Learn how you can volunteer a little bit your time and get involved in one of 170 Chapters throughout the United States.  We are currently opening up new locations throughout Florida and are in need of guys like you who care and have a little time to contribute to these guys who gave so much!  We teach them basic fly casting, fly tying, fly fishing, fly rod building and then take them on outtings and help them wet a line, catch a few fish and have a good time, learning, meeting guys just like themselves and meeting new friends.

PM me to learn more.

Sorry about the plug, but just wanted to use this opportunity to thank the good folks at companies like TFO, Orvis, Redington, Renzetti and others for contributing to the cause!!!   ;D


----------



## Snookdaddy (Jan 5, 2008)

Backwater,

I had a TFO Axiom in 7wt. and I'm sorry I ever sold it! I actually liked the action a little better than the BVK..
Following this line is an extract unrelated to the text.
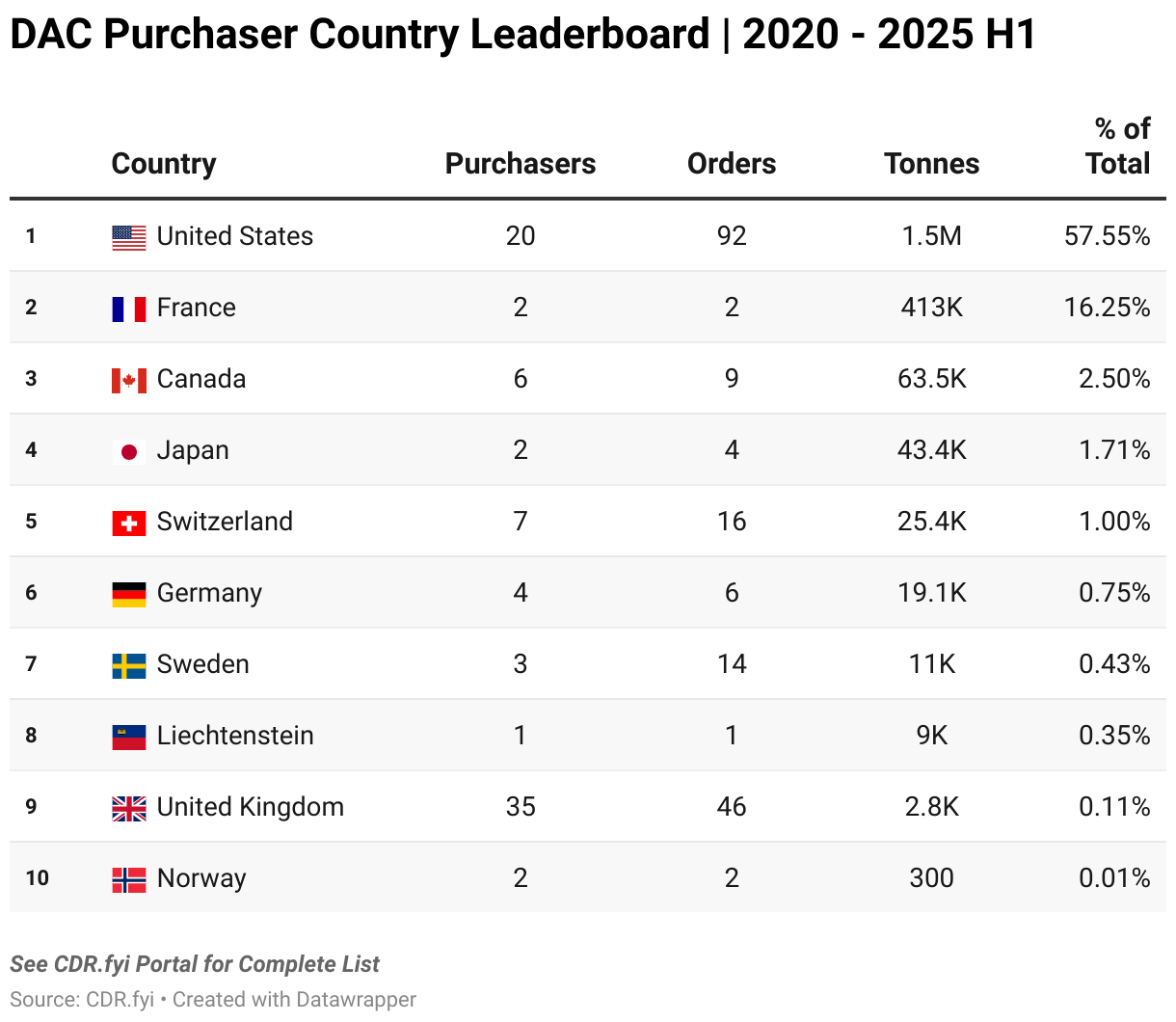Select the Tonnes column header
It's not as light, but is more durable..

You should also look at used Scott STS's as they're fast, but have great feel too.. They don't make them anymore, but you can pick one up on Ebay in the $200 - $275 range often..
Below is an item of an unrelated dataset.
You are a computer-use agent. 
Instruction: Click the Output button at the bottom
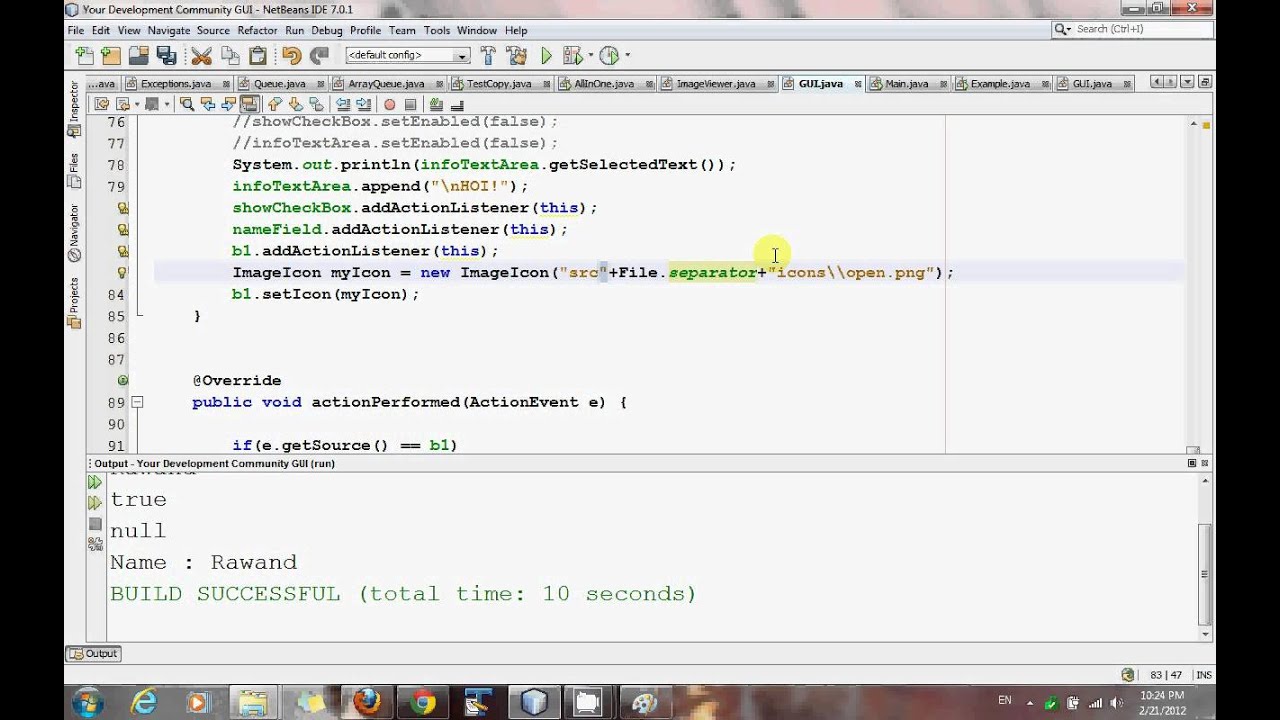(x=92, y=653)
I now have STS's in 7wt through 11wt. and consider the 2) 11wts I have as one of the best tarpon sticks ever made.. They work great with the rated line (don't overline these rods).

I would take him up on the Axiom offer.. You will be surprised at the action and feel..


----------



## Backwater (Dec 14, 2014)

Thanks Snookdaddy for the info that was great backup info to Redjim.  I really liked the feel of the Scott STS.  I had the privilege of getting to play with a demo 8wt STS for a few months years ago when I was about to do a parity shift in my fly equipment.  Very nice and very sweet casting rod and was splitting hairs between that one and 2 others.  I ended up going back to the Redington DFR's (hard to find anymore) since they were a bit faster.  But I'm down to only 2 DFRs now and have cleaned out most of my fly fishing equipment to get some fresher stuff.  However, Like I've said previously, doesn't mean I don't go backwards to find a better rod for me for those certain situations.

Hey guys and gals (hopefully we have some gals chiming in on this board), how great are the people on this board, especially someone like Redjim who would send a $300 flyrod to a fellow board member who lives on the other side of the state, so they can try out and compare a fly rod that he thinks I'll like.  Dude, that was awesome, so much so that I found a deal on one and having it shipped to me.  I figured it would save both of on the shipping cost back and forth and if it wasn't quite what I was looking for, then I will turn around and sell it for the deal I just got on it and get my money back.  Otherwise, I am in need of a backup 8wt anyway or maybe a go-to rod and just save my sweet honey for one of those bucket list trips if I win the lottery one day!     Hummm... I'm thinkin the Seychelles!   ;D

Redjim, Snookdaddy and you others, thanks alot and I will give you guys my take on the 8wt Axiom.   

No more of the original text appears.